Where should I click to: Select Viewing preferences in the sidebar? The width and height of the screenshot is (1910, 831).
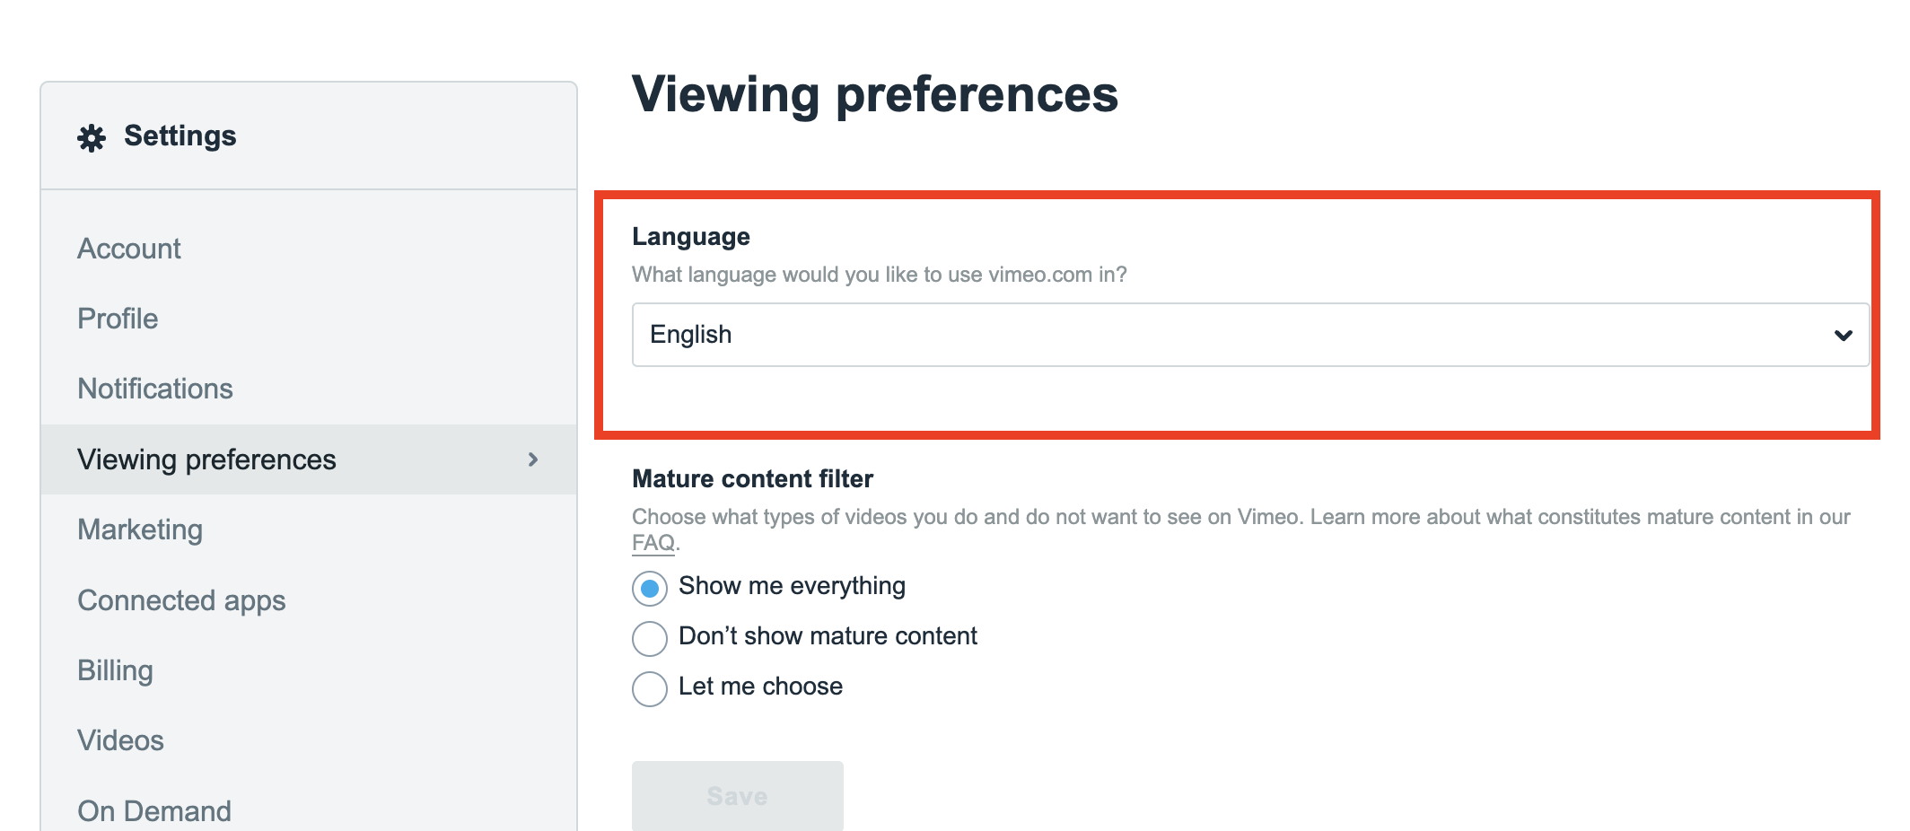pos(206,459)
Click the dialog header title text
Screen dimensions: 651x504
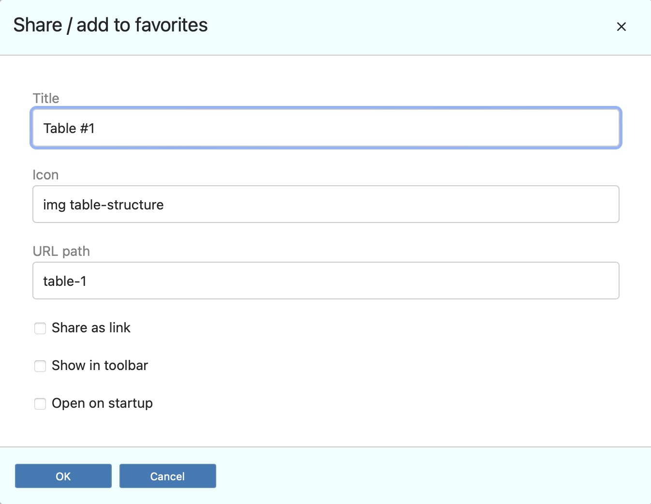point(110,25)
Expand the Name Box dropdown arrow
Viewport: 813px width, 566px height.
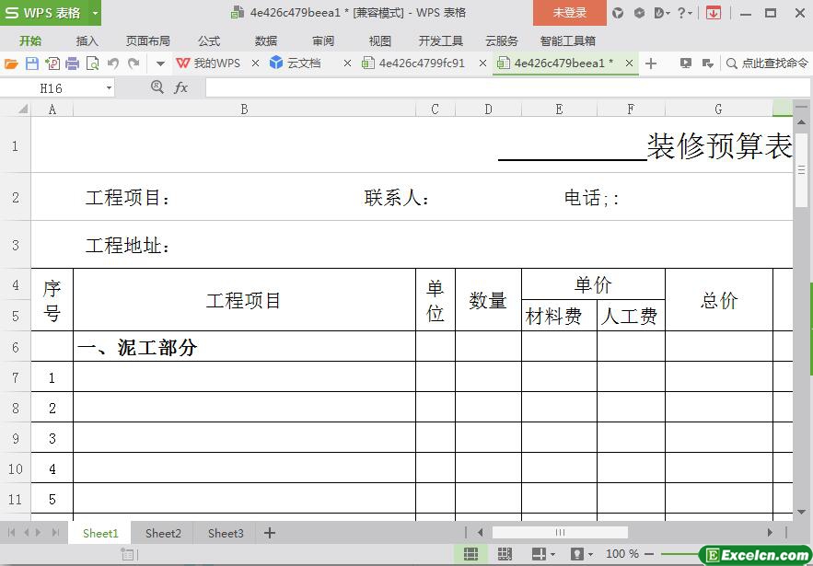pyautogui.click(x=109, y=87)
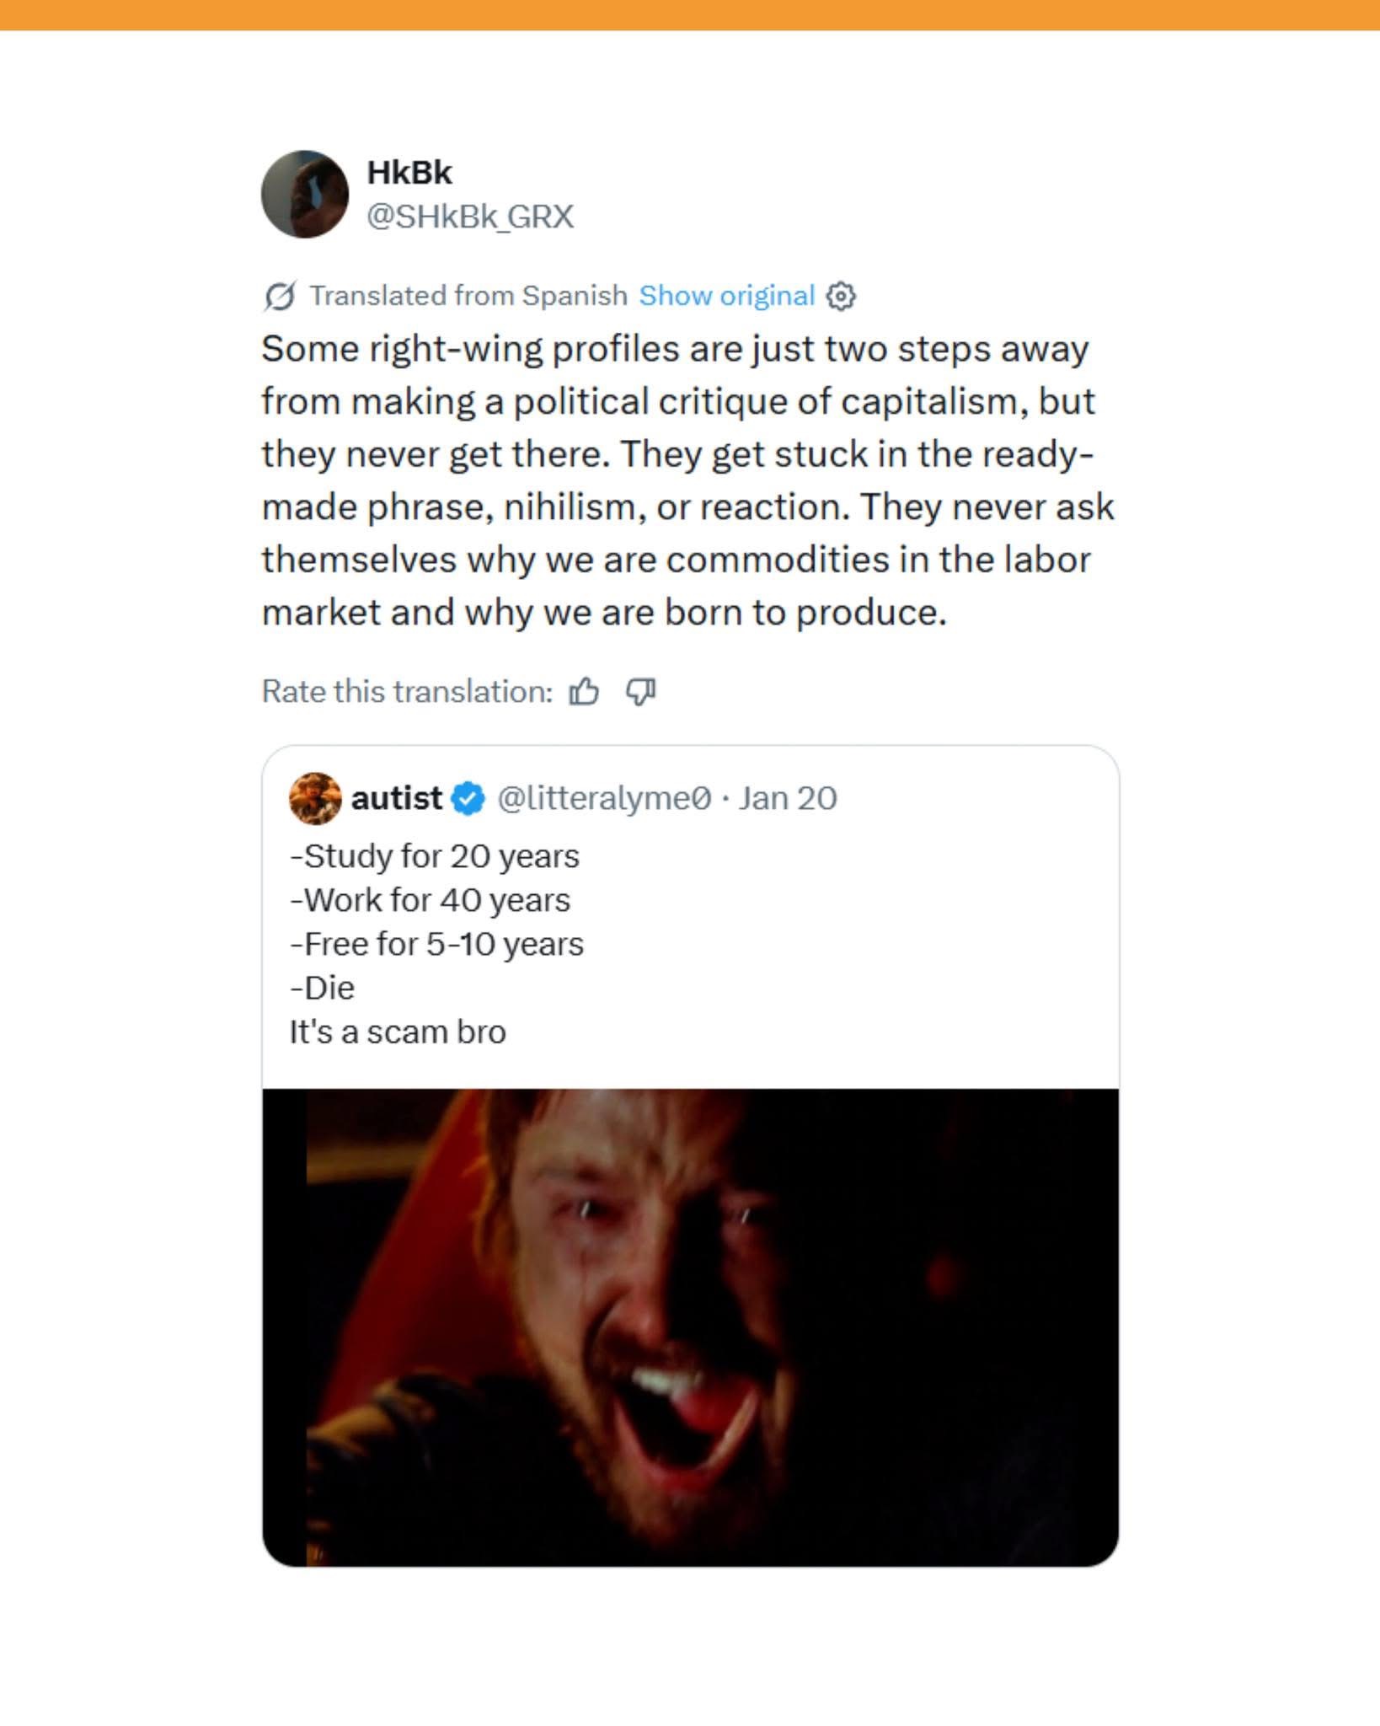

* Work to be completed:
Each line from the one containing "Screen dimensions: 651x504" through the last line of the listing is to be given again exactly, with no pictures and no other lines.

* Answer for this exercise:
Screen dimensions: 651x504
point(110,25)
Expand the Name Box dropdown arrow
Viewport: 813px width, 566px height.
pyautogui.click(x=109, y=87)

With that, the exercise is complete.